Lesetext:
━━━

Das heute enge Verhältnis von Regierung und Kirche in Moskau hat auch historische Wurzeln

Kyrill I. und Präsident Putin, die Zweite

In Russland sind am Wochenende Zehntausende auf die Straßen gegangen. Sie demonstrieren gegen Wladimir Putin. Unterstützt wird der künftige Wieder-Präsident von der Kirche. Prälat Nikolaus Wyrwoll über die Rolle des Patriarchen Kyrill I. in der russischen Politik im domradio.de-Interview.

Autor/in:
Michael Borgers
 (DR)

"Bisher waren es die Russen gewohnt, dass die Politik Einfluss auf die Kirche hat", sagte am Montag (27.02.2012) der Direktor im ostkirchlichen Institut mit Bezug auf die Jahre vor 1989, "in denen sich der Staat auch für die Religion verantwortlich fühlte". Jetzt nehme auch die Kirche Einfluss, indem sie auch ihre Leute aufruft.



Mitte Februar, gut drei Wochen vor der Präsidentenwahl, traf Kyrill I. Wladimir Putin. Von allen Kandidaten habe der bisherige Ministerpräsident "sicherlich die größten Chancen", Staatsoberhaupt zu werden, sagte das Kirchenoberhaupt bei dieser Begegnung. Zudem dankte Kyrill I. Putin dafür, dass dieser das Land aus den Krisen der 90er Jahren herausgeführt habe.

━━━

Aufgaben:
[a] Übersetzen Sie den folgenden Satz aus dem Lesetext ins Englische: „Mitte Februar, gut drei Wochen vor der Präsidentenwahl, traf Kyrill I. Wladimir Putin.“
[b] Beantworten Sie anhand des Lesetextes kurz:
(i) An welchem Tag äußerte sich Nikolaus Wyrwoll?
(ii) Welche Funktion hat Wyrwoll?
(iii) Wofür dankte Kyrill I. Putin?
[c] Schreiben Sie aus dem Lesetext die Stelle ab, die mit „Das heute enge“ beginnt und mit „ihre Leute aufruft.“ endet.

[Gespeicherte Dateneinträge]
━━━

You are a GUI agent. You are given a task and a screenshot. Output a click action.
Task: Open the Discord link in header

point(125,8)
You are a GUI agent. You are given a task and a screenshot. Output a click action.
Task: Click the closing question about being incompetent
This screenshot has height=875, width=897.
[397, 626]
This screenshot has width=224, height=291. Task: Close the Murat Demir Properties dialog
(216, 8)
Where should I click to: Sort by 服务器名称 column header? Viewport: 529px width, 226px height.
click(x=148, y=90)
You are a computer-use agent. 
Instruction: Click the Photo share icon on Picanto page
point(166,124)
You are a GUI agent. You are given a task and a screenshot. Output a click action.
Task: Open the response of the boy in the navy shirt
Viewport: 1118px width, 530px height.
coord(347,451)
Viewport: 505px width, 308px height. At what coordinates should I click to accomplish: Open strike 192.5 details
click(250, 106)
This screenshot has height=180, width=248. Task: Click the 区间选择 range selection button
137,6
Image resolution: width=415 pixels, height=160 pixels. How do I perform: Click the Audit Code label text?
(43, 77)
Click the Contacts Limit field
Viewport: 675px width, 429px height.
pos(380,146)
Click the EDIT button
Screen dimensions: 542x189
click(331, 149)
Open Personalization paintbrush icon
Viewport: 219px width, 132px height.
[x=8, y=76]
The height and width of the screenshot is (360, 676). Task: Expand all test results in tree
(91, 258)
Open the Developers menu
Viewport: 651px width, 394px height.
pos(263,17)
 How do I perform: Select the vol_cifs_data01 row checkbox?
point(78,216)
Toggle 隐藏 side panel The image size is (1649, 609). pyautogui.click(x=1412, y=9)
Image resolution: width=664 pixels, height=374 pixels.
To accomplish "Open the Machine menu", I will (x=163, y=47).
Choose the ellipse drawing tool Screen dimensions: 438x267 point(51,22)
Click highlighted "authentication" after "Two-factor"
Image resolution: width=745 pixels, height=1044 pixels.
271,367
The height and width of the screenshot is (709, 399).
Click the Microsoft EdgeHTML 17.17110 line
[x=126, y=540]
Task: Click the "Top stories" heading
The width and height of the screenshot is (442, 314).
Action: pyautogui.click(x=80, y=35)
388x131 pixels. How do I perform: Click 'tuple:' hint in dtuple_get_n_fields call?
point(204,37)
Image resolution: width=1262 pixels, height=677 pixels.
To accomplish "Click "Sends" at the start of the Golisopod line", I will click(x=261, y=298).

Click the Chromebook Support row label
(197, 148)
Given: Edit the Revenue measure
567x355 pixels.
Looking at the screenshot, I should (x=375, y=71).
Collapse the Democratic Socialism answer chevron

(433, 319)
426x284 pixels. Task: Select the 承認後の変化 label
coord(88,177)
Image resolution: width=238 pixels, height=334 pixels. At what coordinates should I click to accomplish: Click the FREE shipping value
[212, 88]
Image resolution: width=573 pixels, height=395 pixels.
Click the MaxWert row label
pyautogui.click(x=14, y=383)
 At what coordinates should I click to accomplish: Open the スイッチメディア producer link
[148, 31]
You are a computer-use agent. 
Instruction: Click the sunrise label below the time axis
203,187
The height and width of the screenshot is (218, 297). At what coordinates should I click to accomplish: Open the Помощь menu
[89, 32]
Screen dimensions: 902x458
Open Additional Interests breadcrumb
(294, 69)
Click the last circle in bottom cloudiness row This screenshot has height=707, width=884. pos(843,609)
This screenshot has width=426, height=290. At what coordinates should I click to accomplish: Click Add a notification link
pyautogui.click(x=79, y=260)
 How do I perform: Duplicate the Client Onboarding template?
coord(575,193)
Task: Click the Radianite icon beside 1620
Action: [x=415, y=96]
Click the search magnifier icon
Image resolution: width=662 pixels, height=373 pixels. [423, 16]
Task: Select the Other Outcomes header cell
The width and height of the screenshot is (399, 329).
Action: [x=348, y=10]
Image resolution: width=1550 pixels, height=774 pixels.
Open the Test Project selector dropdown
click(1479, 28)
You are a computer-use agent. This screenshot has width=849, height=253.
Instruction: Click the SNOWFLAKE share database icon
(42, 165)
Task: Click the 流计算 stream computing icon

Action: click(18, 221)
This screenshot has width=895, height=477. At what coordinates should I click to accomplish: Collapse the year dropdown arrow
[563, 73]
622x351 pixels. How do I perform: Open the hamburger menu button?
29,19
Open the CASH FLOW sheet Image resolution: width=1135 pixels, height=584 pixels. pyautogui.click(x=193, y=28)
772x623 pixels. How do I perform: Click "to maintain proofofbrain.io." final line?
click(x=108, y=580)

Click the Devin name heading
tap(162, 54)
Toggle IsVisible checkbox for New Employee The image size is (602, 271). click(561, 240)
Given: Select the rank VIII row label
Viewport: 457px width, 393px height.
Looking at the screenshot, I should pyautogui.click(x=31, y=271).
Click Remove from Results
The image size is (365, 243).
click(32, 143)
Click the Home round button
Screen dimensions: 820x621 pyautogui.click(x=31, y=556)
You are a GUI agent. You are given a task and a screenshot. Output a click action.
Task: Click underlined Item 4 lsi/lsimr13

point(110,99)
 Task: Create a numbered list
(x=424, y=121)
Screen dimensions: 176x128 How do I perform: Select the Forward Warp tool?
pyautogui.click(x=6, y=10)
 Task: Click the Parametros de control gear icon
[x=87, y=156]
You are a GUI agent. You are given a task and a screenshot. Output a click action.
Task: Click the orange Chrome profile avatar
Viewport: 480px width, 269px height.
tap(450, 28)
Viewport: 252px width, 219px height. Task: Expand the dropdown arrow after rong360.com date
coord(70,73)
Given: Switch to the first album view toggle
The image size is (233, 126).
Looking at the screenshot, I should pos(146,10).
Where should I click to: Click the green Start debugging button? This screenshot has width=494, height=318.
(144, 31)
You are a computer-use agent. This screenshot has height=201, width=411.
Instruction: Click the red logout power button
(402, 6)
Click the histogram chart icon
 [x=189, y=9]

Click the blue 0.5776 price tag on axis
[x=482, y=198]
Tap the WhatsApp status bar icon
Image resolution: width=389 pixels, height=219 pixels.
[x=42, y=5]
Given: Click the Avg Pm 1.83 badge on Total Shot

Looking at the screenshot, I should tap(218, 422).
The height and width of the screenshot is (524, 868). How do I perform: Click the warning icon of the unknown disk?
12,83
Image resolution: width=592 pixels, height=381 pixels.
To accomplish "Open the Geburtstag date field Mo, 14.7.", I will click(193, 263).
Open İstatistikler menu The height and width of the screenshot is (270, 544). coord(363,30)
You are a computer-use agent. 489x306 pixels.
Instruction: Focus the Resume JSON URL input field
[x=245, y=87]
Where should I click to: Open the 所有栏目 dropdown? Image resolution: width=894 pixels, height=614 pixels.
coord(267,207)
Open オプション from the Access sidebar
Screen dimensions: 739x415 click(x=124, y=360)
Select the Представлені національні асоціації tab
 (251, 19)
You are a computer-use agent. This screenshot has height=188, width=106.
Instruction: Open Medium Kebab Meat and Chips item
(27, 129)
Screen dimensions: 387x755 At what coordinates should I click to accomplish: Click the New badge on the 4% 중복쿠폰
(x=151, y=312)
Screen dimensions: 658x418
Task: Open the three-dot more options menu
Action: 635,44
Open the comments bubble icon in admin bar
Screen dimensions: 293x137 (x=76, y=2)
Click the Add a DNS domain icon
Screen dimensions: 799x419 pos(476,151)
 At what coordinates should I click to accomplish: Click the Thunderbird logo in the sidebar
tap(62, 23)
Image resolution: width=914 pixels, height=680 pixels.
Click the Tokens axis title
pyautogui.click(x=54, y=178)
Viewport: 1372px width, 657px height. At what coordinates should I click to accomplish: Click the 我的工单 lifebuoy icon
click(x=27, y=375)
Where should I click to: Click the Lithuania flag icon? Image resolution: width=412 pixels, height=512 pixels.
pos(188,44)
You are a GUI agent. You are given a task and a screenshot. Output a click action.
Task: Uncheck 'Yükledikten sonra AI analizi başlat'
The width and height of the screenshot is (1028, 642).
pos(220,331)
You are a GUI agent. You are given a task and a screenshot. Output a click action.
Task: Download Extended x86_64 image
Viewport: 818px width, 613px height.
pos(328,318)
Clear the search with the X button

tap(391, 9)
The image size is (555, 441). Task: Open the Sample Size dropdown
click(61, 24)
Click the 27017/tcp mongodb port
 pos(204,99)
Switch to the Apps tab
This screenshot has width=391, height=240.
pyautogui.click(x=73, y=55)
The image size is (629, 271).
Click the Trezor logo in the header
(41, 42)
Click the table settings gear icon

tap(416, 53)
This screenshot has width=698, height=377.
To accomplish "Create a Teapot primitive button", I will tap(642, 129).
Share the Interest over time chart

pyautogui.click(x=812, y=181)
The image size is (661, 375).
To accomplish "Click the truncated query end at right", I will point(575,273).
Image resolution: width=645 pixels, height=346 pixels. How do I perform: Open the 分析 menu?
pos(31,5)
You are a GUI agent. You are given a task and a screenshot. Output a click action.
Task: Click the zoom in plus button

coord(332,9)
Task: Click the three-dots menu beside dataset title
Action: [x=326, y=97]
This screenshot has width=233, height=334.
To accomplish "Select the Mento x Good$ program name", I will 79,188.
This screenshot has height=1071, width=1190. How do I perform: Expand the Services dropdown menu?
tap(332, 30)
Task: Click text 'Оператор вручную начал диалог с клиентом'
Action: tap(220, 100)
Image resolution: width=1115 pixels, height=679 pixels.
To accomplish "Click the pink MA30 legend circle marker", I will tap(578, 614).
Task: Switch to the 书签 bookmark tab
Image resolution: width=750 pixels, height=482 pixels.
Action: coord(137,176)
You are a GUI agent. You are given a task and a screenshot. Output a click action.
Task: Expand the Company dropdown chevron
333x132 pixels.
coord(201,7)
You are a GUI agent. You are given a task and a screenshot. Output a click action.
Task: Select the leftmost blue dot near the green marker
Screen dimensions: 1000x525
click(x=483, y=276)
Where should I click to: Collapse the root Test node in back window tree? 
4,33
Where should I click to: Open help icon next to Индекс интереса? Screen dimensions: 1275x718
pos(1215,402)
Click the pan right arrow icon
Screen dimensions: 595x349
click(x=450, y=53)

━━━

Lösungen:
[a] In mid-February, a good three weeks before the presidential election, Kirill I met Vladimir Putin.

[b]
(i) Am Montag, dem 27.02.2012.
(ii) Er ist Direktor im ostkirchlichen Institut.
(iii) Dafür, dass Putin das Land aus den Krisen der 90er Jahre herausgeführt habe.

[c]
Das heute enge Verhältnis von Regierung und Kirche in Moskau hat auch historische Wurzeln

Kyrill I. und Präsident Putin, die Zweite

In Russland sind am Wochenende Zehntausende auf die Straßen gegangen. Sie demonstrieren gegen Wladimir Putin. Unterstützt wird der künftige Wieder-Präsident von der Kirche. Prälat Nikolaus Wyrwoll über die Rolle des Patriarchen Kyrill I. in der russischen Politik im domradio.de-Interview.

Autor/in:
Michael Borgers
 (DR)

"Bisher waren es die Russen gewohnt, dass die Politik Einfluss auf die Kirche hat", sagte am Montag (27.02.2012) der Direktor im ostkirchlichen Institut mit Bezug auf die Jahre vor 1989, "in denen sich der Staat auch für die Religion verantwortlich fühlte". Jetzt nehme auch die Kirche Einfluss, indem sie auch ihre Leute aufruft.